Mirror mirror on the wall

Mirror mirror on the wall

Author note: I wasn't quiet satisfied with the first part(I'm still not) so I tried to add some things to make it better. I try to put up the next part as soon as possible, but some teachers think sudents don't have a life and they study 24/7. I mean who needs sleep..


As the oldest of the group the others had always considered me as their big brother, whom they sought help from, when they were stressed, insecure or anything else that troubled them.

When Kris had been missing his home and family, he would come and talk to me. Tell me, how he missed his friends, the food his mom cooked and everything else. When he got ill and decided to quit, he talked to me about his insecurities and I tried to give him advice as best as I could.

It was me, who comforted the group when he left.

When Chen or Jongdae felt insecure about his dancing, Chinese and looks, thought that the fans might hate him, it was me, who was listening and comforting him. Trying to bring that kittenish smile back on his lips.

When Luhan thought that the Chinese members weren’t treated fairly he talked to me about it, and what he could do to make it better. And it was me who consoled the others when he decided to leave.

When the leader role was too much for Suho, when Sehun missed his family, Tao missed his home, Lay felt out of place, Baekhyun felt insecure about the fans opinion on his relationship, when Kyungsoo had had a bad day, when Kai didn’t feel comfortable with his image, when Chanyeol was stressed out.
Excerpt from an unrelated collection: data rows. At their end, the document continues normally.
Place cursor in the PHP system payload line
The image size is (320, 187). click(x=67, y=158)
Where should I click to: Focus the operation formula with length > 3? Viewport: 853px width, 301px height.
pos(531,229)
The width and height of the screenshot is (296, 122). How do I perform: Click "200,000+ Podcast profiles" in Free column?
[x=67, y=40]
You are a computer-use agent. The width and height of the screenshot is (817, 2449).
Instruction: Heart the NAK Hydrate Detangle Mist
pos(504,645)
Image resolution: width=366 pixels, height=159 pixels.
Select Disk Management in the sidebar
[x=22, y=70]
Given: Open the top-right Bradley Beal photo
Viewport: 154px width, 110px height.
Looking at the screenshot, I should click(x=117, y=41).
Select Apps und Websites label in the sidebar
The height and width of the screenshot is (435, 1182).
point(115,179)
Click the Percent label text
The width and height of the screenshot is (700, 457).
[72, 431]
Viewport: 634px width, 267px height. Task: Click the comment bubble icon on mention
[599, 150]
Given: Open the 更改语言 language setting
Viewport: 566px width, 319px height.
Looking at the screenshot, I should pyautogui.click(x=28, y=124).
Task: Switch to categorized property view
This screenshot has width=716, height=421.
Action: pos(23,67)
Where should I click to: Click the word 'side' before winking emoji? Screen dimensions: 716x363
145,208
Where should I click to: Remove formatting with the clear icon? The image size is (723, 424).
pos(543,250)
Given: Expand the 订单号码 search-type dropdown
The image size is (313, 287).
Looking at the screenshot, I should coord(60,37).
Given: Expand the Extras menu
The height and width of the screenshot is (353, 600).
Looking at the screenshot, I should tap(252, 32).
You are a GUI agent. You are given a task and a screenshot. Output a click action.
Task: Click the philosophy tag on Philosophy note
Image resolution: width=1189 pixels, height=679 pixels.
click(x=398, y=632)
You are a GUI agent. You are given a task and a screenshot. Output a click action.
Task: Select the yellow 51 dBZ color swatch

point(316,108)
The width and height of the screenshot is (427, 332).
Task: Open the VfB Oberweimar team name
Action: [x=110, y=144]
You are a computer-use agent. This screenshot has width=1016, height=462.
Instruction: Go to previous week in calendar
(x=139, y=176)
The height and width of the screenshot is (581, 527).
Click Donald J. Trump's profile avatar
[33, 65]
They always came to my room, sat on my bed and told me what has been on their mind and troubled them, it would always be me, sitting next to them, listening and comforting them, drying their tears and bringing a smile back on their faces.

 

But what was with my sorrow, with my insecurities and feelings. Whom could I tell them, who would dry my tears and bring a smile on my face.


 

It was in the middle of the night. I couldn’t sleep because there was too much on my mind, holding me awake. I got up and in the bathroom.

I stood in front of the mirror and stared in my eyes, brown eyes that were rid of any emotion. I had eye bags, which wasn’t surprizing at all, and my chubby cheeks looked even chubbier.

The management said I was too fat and should lose weight. I should get a hold of myself, I can’t let the others down, I thought. A sigh left my lips, I took a deep breath and told myself that I can do it. I took one last look at myself in the mirror before I went to bed again.

You’re fat.

 

When I woke up the next morning I put a smile on my face and started to diet.

The day was very tiring and I didn’t even have 5 minutes for myself.

After the dance training in the morning I had to calm down Baekhyun, because he had been nervous for a show he had to attend before lunch. At lunch Joonmyeon needed my advice on something and then we had shows and performances until 10pm. In the car back home I talked Sehun out of his insecurities about his lisp, and finally at 11pm I could take a shower and fall in my bed, after everyone else had done this already.

 

I didn’t even have much time for eating, since our schedules were backed so full, we didn’t have time for anything else.

In the middle of the night I stood again in front of the mirror and looked in my eyes. My brown eyes were still empty but there was a smile on my lips. My stomach grumbled and the smile, more a grin on my reflexion stretched wider as if it was mocking me. Are you hungry, you piggish thing, it whispered.

 

After some weeks I lost some weight and was content that I didn’t let my members down, by getting fatter. That definitely would have put a bad image on the group. But the 4kg weren’t enough. Therefore I decided to go more regularly to the gym.

This way I could keep a close eye on Joonmyeon as well, since he went at least 3 times a week. He had been extremely stressed out lately and his eye bags were getting darker and darker, but he didn’t want to talk about it and therefore I didn’t want to push him.

 

We all were stressed out, there was a lot of pressure on as. Especially since Kris and Luhan left, and when Tao got in trouble with the management it became even worse.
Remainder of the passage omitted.